アメリカ生まれの画家。1919年からバウハウスで教鞭をとる。生涯にわたって多様な作風の作品を発表した。

  • ヴァシリー・カンディンスキー

ロシア出身の画家、美術理論家。抽象絵画の創始者ともいわれる。革命後のソ連に渡り政治委員なども務める。その後再びドイツに向かい1922年からバウハウスで教官を務める。

  • ヘルベルト・バイヤー

オーストリア出身の画家、デザイナー。1921年からバウハウスで学び、1925年から広告やレイアウト、タイポグラフィーの教官となる。その後ベルリンでグラフィックデザイナーとして活躍し、1938年にアメリカに移住後も幅広い分野で活動を続けた。

彫刻家

  • ヨースト・シュミット

彫刻家であり印刷技術者。1919年からバウハウスに学生として在籍。木彫を学び、1925年から同校の教官となる。閉鎖後は出版社で地図製作の仕事などを行う。

  • ゲルハルト・マルクス

ベルリン生まれの彫刻家。1919年から1925年までバウハウスのマイスターを務めた後、陶磁器工房の主任となる。ベルリン、ケルンと移住し、たびたび展覧会を開く。

その他

  • ヴァルター・ペーターハンス

フランクフルト生まれの写真家。1927年、ベルリンに写真スタジオを開いて活動した後、1929年から1933年までバウハウスの写真部で教鞭をとる。

  • グンダ・シュテルツル

ミュンヘン生まれの織物師。バウハウスで学んだ後、織物工房を設立。1925年から31年までバウハウスで教鞭をとる。

  • ゲルトルート・グルノウ

ベルリンに生まれ、音楽家としての教育を受けた後、1919年からバウハウスの音楽教育者として「調和論」を教える。

100周年を記念してイベントも目白押し

現在のデザインにも多大な影響を与え続けているバウハウスデザインの概要と沿革、所属していた代表的な美術家や造形作家を紹介してきました。
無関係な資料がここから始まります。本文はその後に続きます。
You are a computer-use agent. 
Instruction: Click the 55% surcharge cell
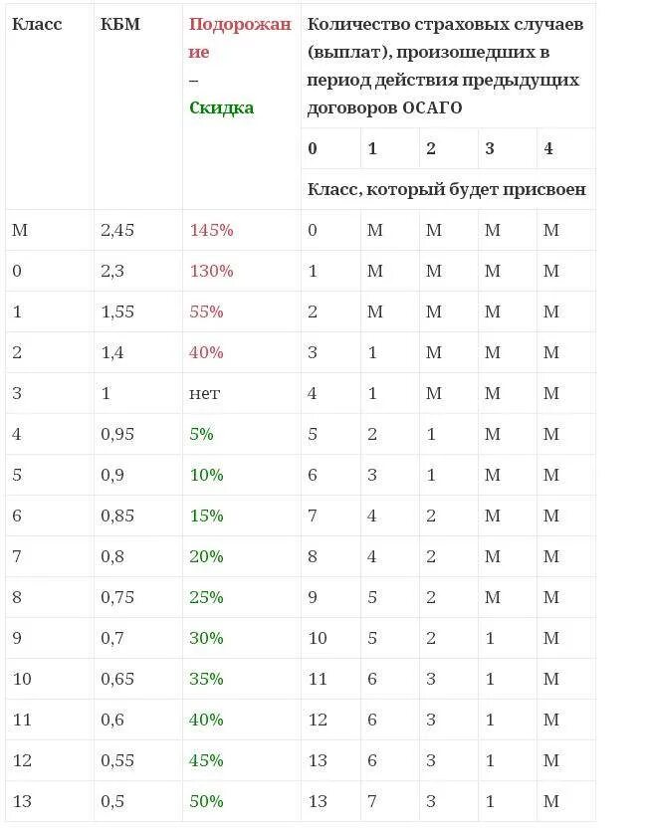tap(206, 311)
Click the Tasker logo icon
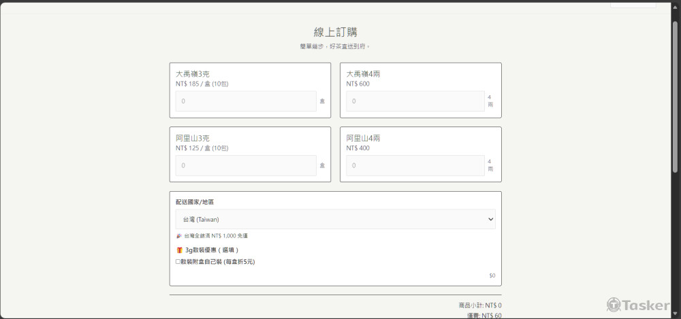The height and width of the screenshot is (319, 681). point(614,305)
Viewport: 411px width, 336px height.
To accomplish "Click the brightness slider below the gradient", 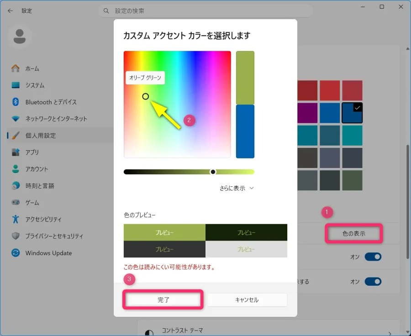I will click(x=213, y=172).
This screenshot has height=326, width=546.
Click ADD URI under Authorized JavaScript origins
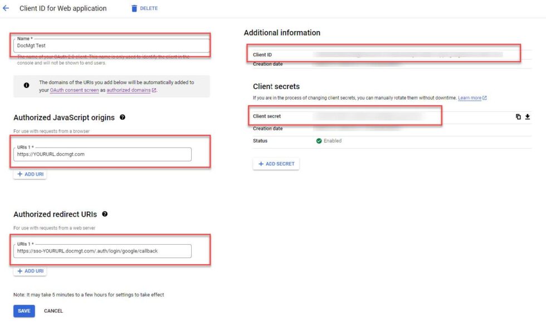[30, 174]
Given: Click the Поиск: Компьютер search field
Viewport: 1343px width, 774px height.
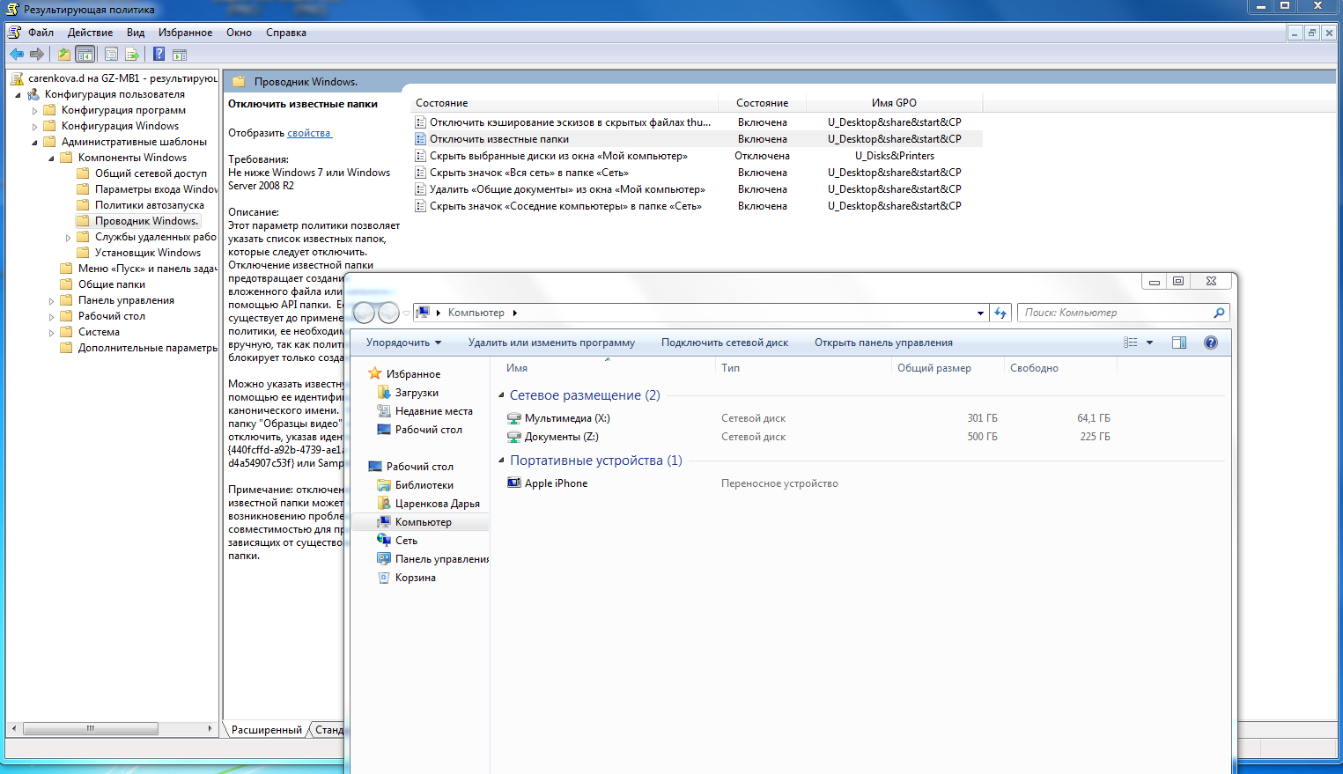Looking at the screenshot, I should (x=1114, y=313).
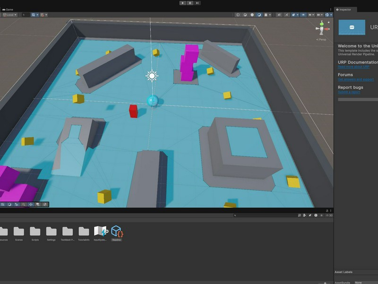Select the directional light sun gizmo
The image size is (378, 284).
tap(152, 76)
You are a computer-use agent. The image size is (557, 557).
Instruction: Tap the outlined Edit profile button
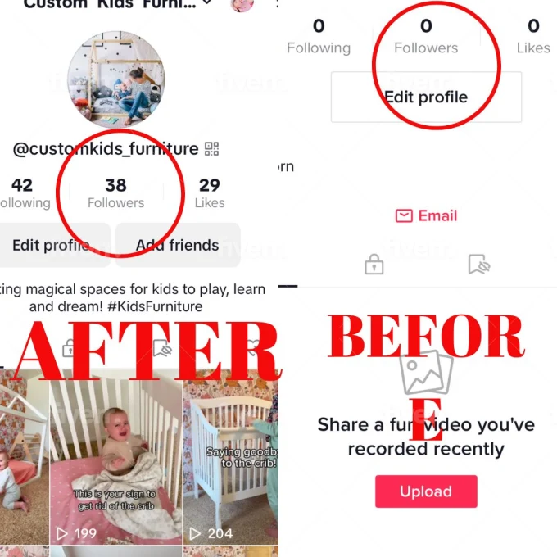point(426,97)
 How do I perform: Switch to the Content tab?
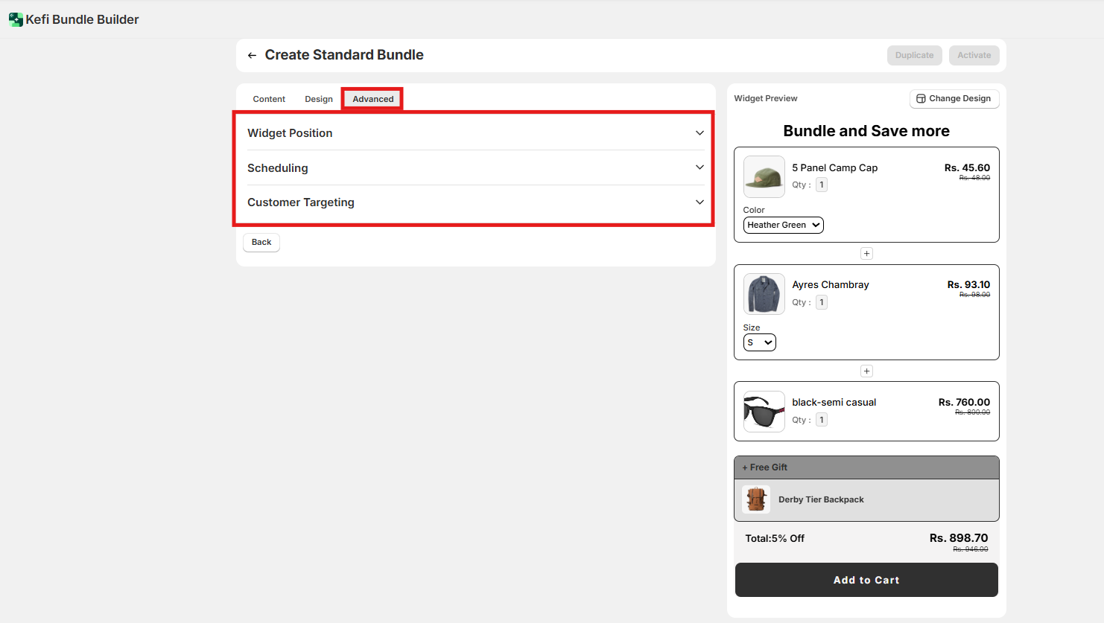click(269, 99)
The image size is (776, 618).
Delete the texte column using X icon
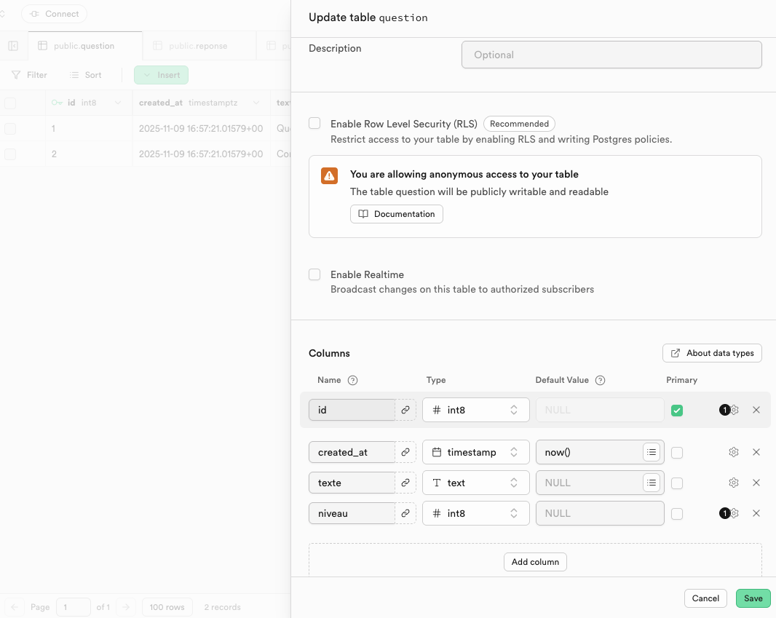(756, 483)
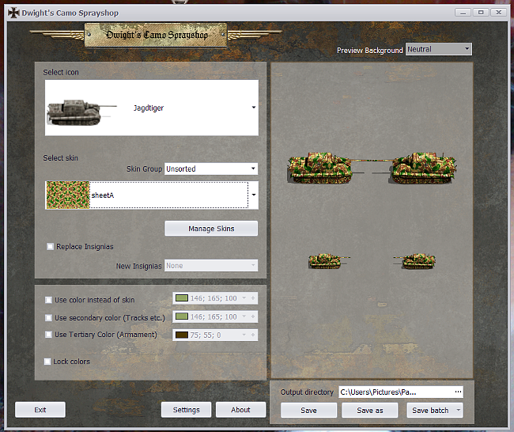The width and height of the screenshot is (514, 432).
Task: Toggle Use color instead of skin
Action: coord(49,301)
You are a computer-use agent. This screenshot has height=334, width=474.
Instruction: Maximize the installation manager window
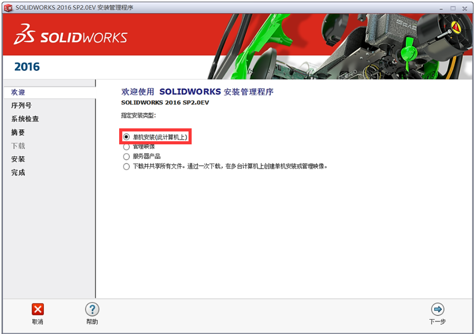click(453, 8)
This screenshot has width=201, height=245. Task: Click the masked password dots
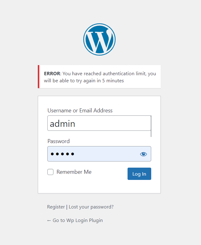pos(62,154)
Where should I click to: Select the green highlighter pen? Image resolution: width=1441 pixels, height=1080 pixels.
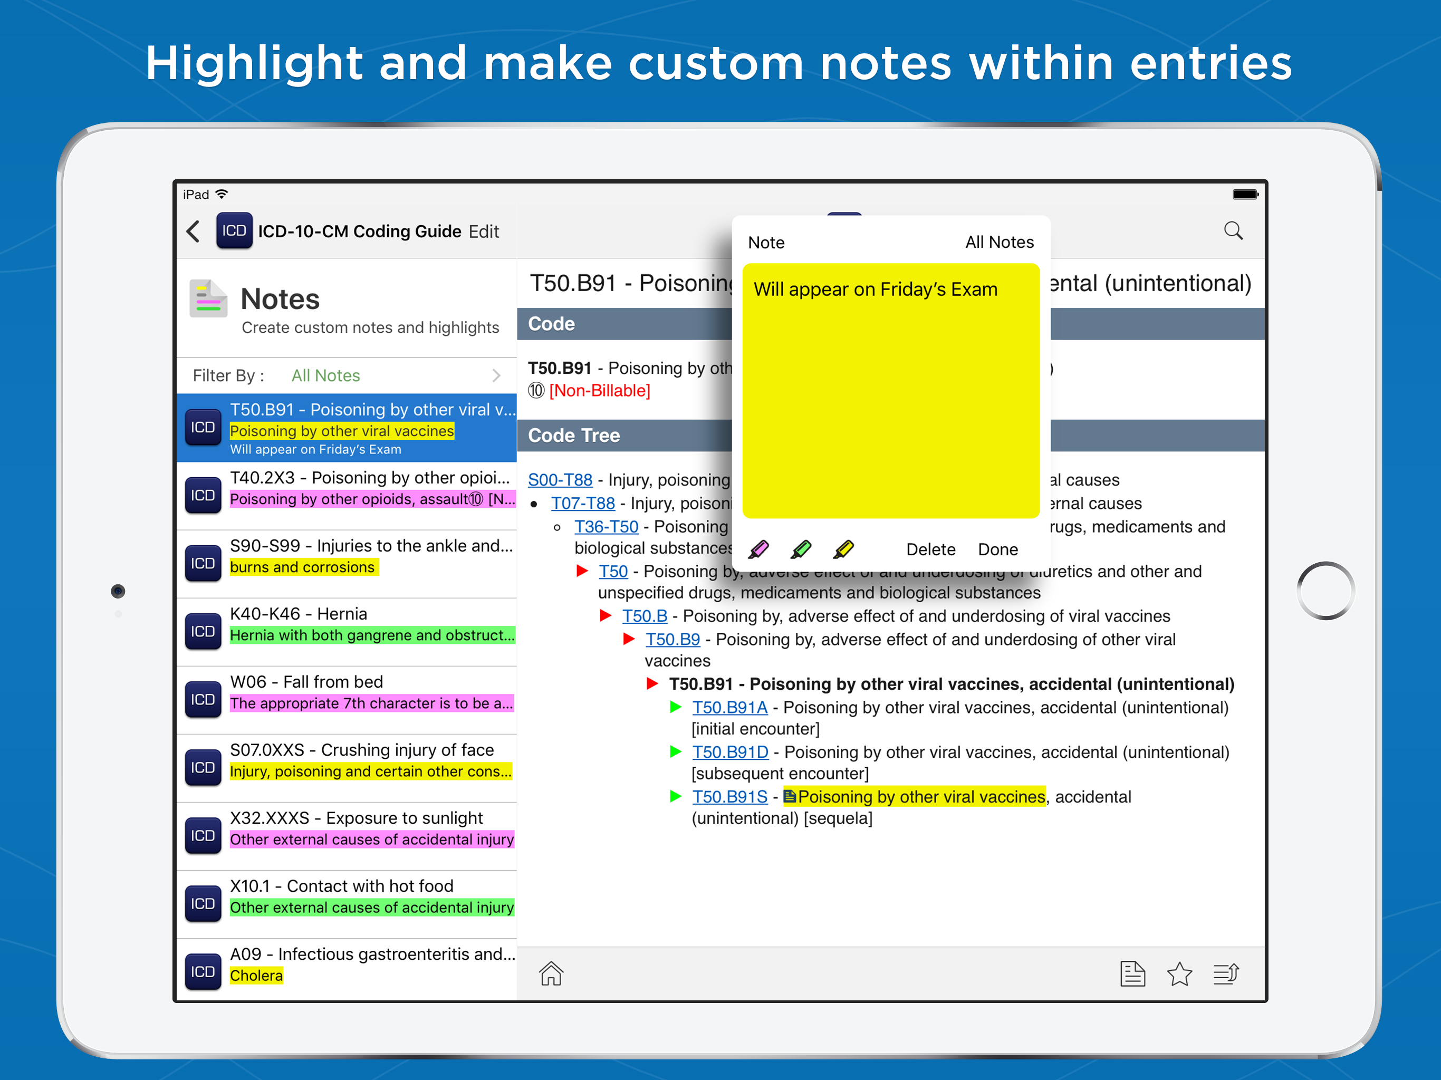click(x=801, y=549)
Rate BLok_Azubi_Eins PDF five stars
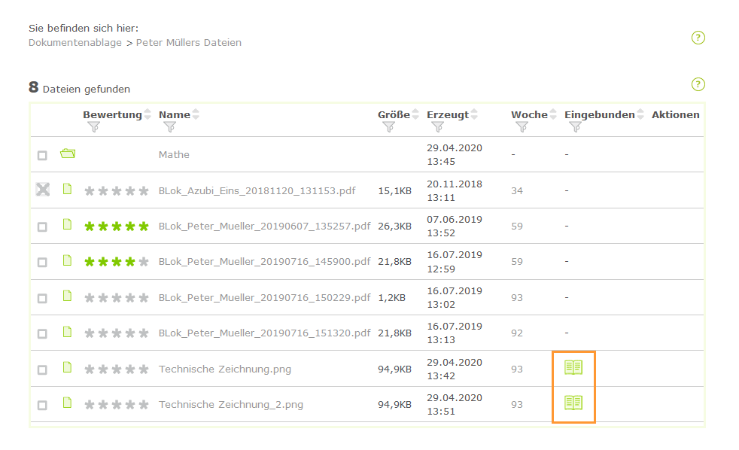This screenshot has height=450, width=739. tap(144, 191)
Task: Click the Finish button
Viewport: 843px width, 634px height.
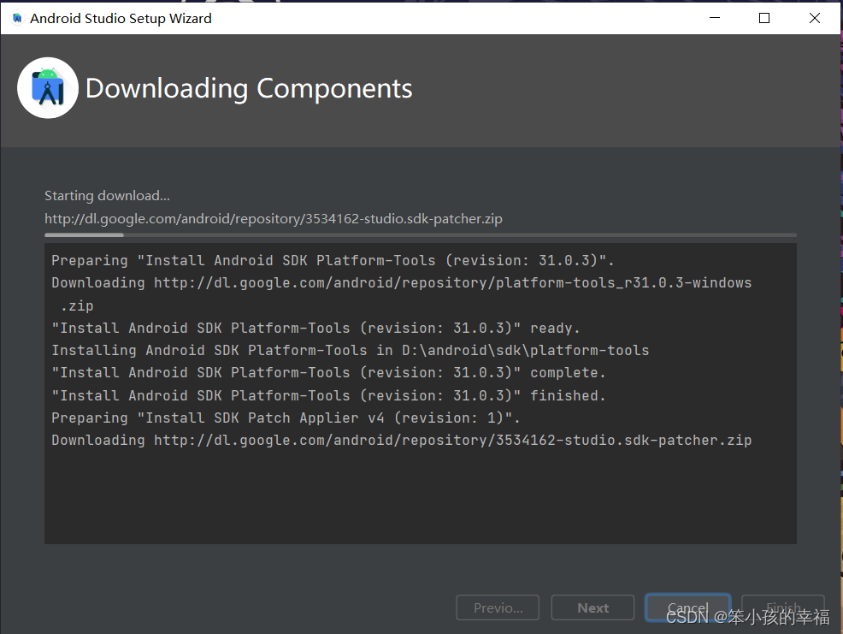Action: pyautogui.click(x=782, y=607)
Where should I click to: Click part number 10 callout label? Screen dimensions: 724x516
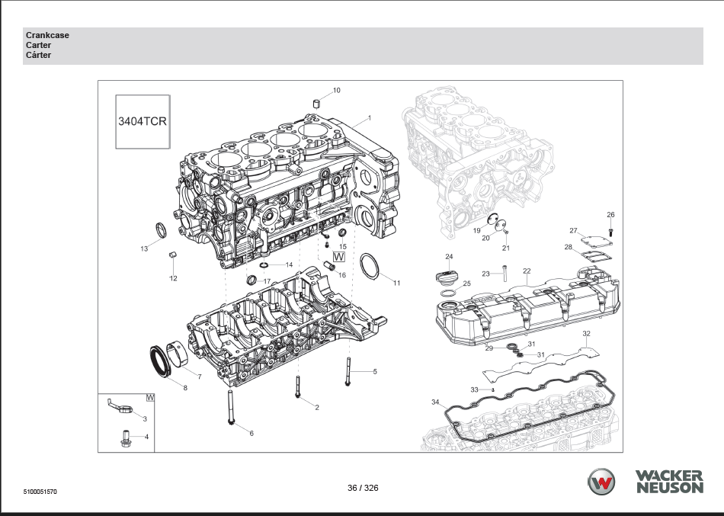point(336,90)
2019年には開校100周年を迎えるバウハウスを称え、さまざまな催しが開催されます。日本でも「バウハウス100周年委員会」が発足しました。向こう3年の間に「バウハウス100ジャパン」と題したプロジェクトが展開され、ミサワホーム総合研究所などが参加する予定となっています。

デザインや造形に興味をもっていない人も、ぜひこの機会にバウハウスに注目してみてはいかがでしょうか。